Dinky smiled and said, "I touched them all. And the fish looks yucky."

"Why do you always order the worst thing on the menu?" Poupette stuck a piece of chicken in her mouth and made enthusiastic mmm sounds.

"Very mature." Simone dug at her fish with a fork and ate a piece of parsley.

Françoise had ordered fried shrimp with fried rice and offered Simone some of hers, but wouldn't touch the fish either. Simone always ordered a different thing here. The fried stuff looked so boring on the menu, but sitting on the table with the fragrant sweet and sour sauce, it looked so much better. Simone said "No thank you" politely to Françoise's offer and trudged on with the gelatinous fish. It might be tolerable with a coke, but the water she drank just amplified the bland gelatin flavor.

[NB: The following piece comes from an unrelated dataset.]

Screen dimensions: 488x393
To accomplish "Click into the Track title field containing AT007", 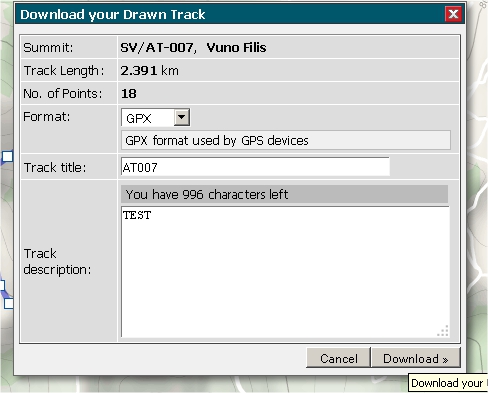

The others looked pleased with their food and they did not talk much, until Françoise cleaned her fingers with her paper napkin after eating a negligible amount of fried food and said, "The word of the day is French."

Dinky cut her off and said, "It means comes from France," and grinned, but not even Françoise laughed.

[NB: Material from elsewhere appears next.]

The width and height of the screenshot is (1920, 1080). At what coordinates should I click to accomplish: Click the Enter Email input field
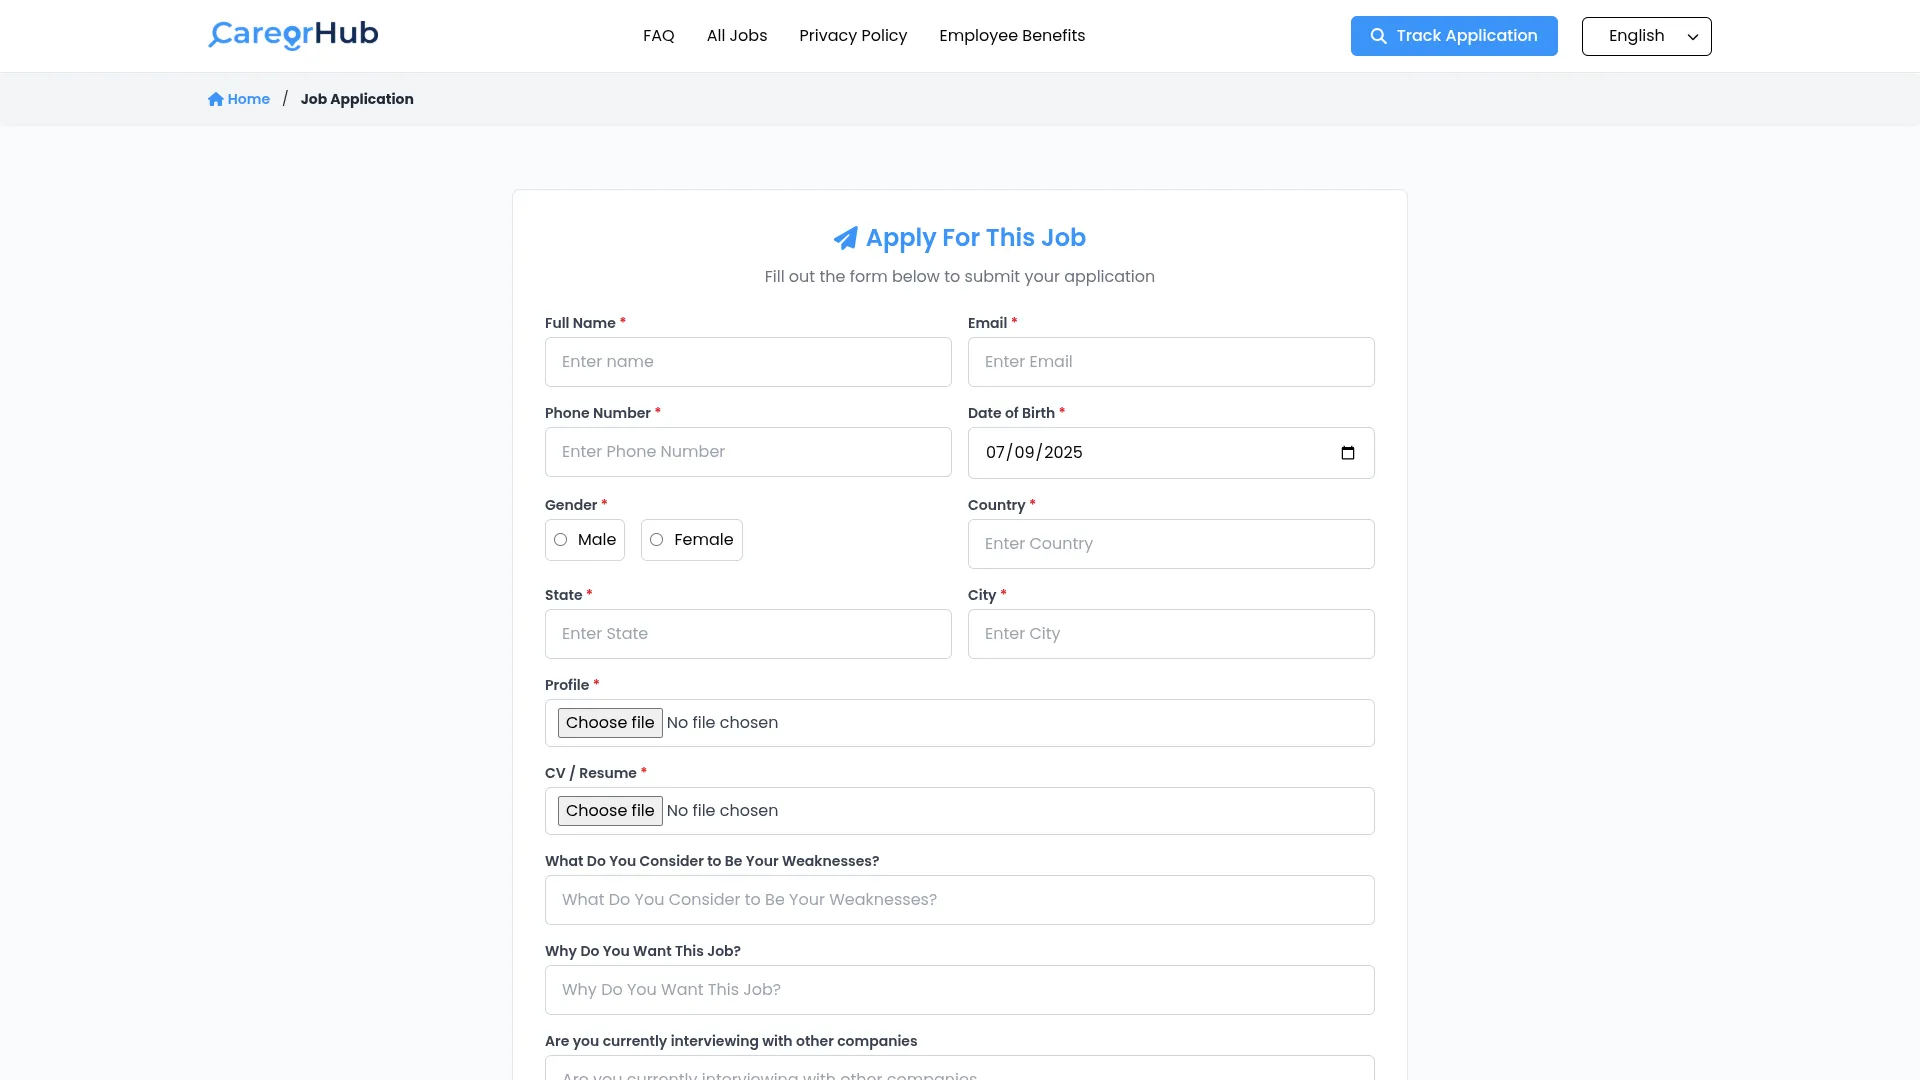click(x=1171, y=361)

"Maladroit." Françoise said it mal-a-dwah. "What does it want to say, maladroit?"

The girls looked at each other. When George Glass did Word of the Day, they always had English words. Françoise had never, ever suggested a French one. Simone's theory was that Françoise didn't want to ruin Word of the Day for George Glass, because he really liked it; maybe he never saw all the eye-rolls they'd given him. Even Françoise used to roll her eyes. George Glass wanted to improve their vocabularies and their respect for the big words he had to use for his academic work. Also maybe he wanted an excuse to teach Françoise words the girls already knew, like militant or culpable. Maybe he just wanted an excuse to correct Françoise's Franglais. He called it Franglais, using the cute word, and then corrected her mercilessly. "What does this word want to say?" Qu'est-ce que ce mot veut dire? George Glass would never have allowed it. And now what was this? But they knew, an attempt to honor him, like this dinner, but how obvious, how fake, how could she, how could they.

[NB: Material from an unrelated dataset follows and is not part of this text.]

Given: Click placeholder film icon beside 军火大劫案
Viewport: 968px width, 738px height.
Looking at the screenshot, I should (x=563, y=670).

"I think it's maladroit," Poupette said flatly. She said it the American way, with all hard consonants. Mal-a-droyt.

"It's a French word, Poupette," said Dinky eagerly. "It's clumsy, right? Mal-a-DWAH," she said with relish.

"No, I'm pretty sure, it's mal-a-droyt." Poupette leaned back in her chair, tilting it back onto two legs. Another thing George Glass would not stand for. Would not have stood for.

Françoise forced a bigger smile than her screen-saver one and looked like she wanted to vomit her meal and use all her blood now occupied with complacent digestion and fight, fight with her own daughter, fight with flying limbs and hair and teeth. "I think, Poupette, that it's a French word, used in English. The French way to say it is mal-a-dwah."

"Whatever," said Poupette, very quietly, so that even two feet away Simone barely heard it.

"I know another. Can we have two?" Dinky asked. "Rendezvous. I know it. Rendezvous." She said it phonetically, ren-dez-vuss.

Simone looked at Françoise, whose brow was set almost like Poupette's. Poupette was staring at her food. Simone laughed unspontaneously. Then Poupette guffawed, but didn't look up from her plate. "It's ron-day-voo," said Poupette.

"Ah, rendezvous! Oh la la la la," said Françoise, and she laughed, and Dinky pouted briefly but put away the pout because it was so much better to be silly, and she loved the rare "Oh la la" and anyway she knew rendezvous meant "meeting," and anyway who cared.